老化と聞くと「アンチエイジング」と世間一般ではよく耳にしますが、本当かどうかわからない怪しい情報が溢れています。
この特集では、
- 細胞の老化とはどんな状態か?
- 細胞が老化すると何の因子がどのように働くのか?
- 加齢による疾患は本当に老化細胞が原因で生じるのか?
- 加齢性疾患の治療方法はあるのか?
などなど、基礎的な部分から治療法の開発といった応用まで、根拠となる研究が示されながら知ることができる素晴らしい特集でした。
細胞老化とは、「不可逆的な細胞周期の停止が起きていること」や「特異的なマーカーが発現していること」と定義づけられているそうです。

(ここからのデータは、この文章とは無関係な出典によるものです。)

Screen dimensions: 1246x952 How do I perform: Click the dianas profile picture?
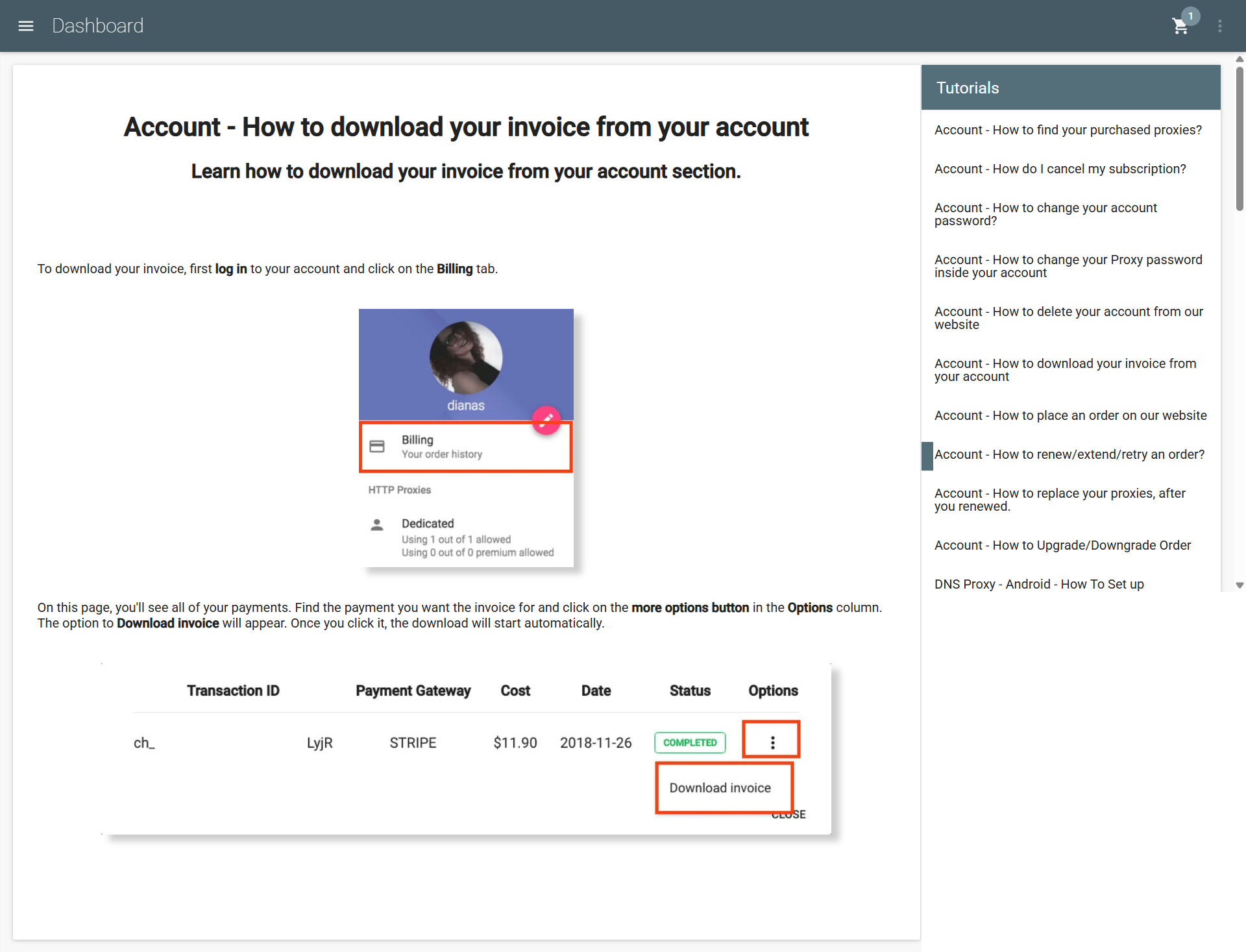pos(466,358)
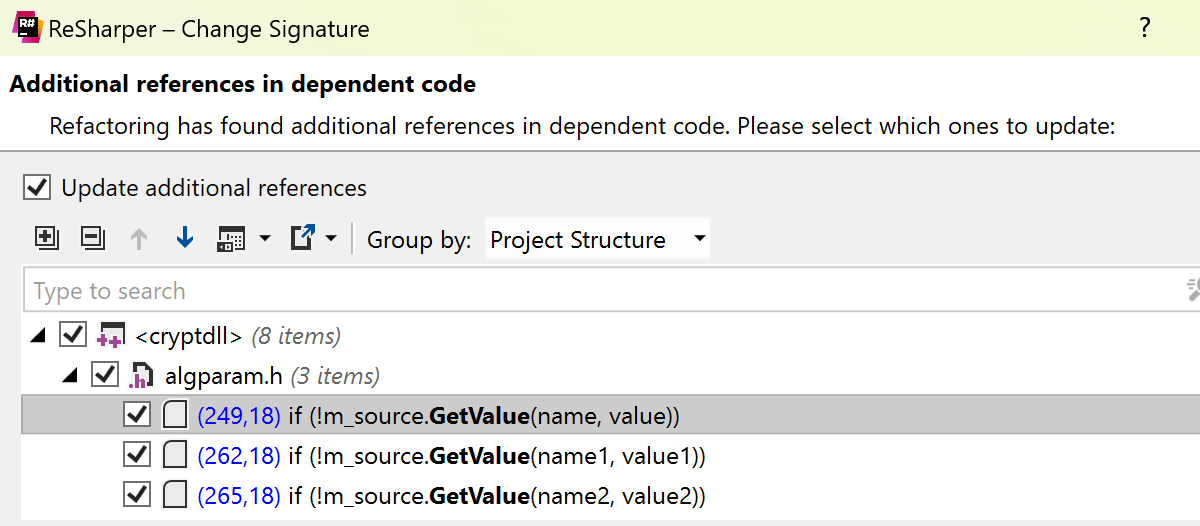Collapse the algparam.h tree node
Image resolution: width=1200 pixels, height=526 pixels.
tap(70, 377)
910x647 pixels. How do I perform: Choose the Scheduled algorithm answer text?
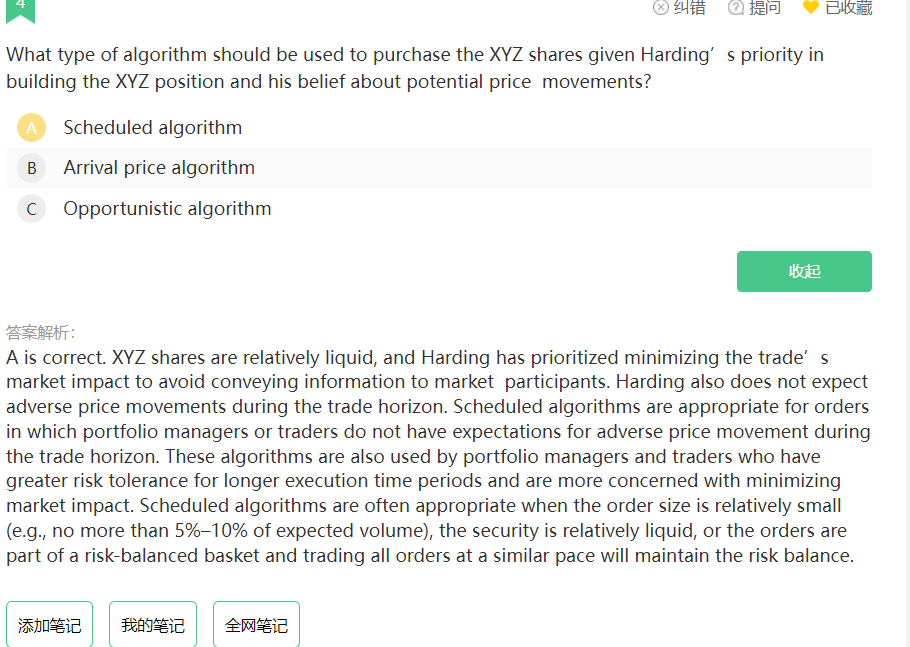(x=153, y=128)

また老化した細胞はよくないものという認識が強いですが、がん抑制機構として重要な役割を持っているとのことです。
しかし、老化細胞から分泌される因子が正常な細胞へ悪影響を与えることで疾患に繋がっていることも明らかになっているようで、良い面もあり悪い面もある状態とのこと。
細胞老化の研究を進める中で老化した細胞を除去することが、加齢性疾患の症状を抑制することに効果的であることが明らかになってきているようです。
ただし、老化細胞はがん抑制などの良い面もあるとのことで、除去する細胞の選択が重要であるなど、まだまだ課題が多いとのこと。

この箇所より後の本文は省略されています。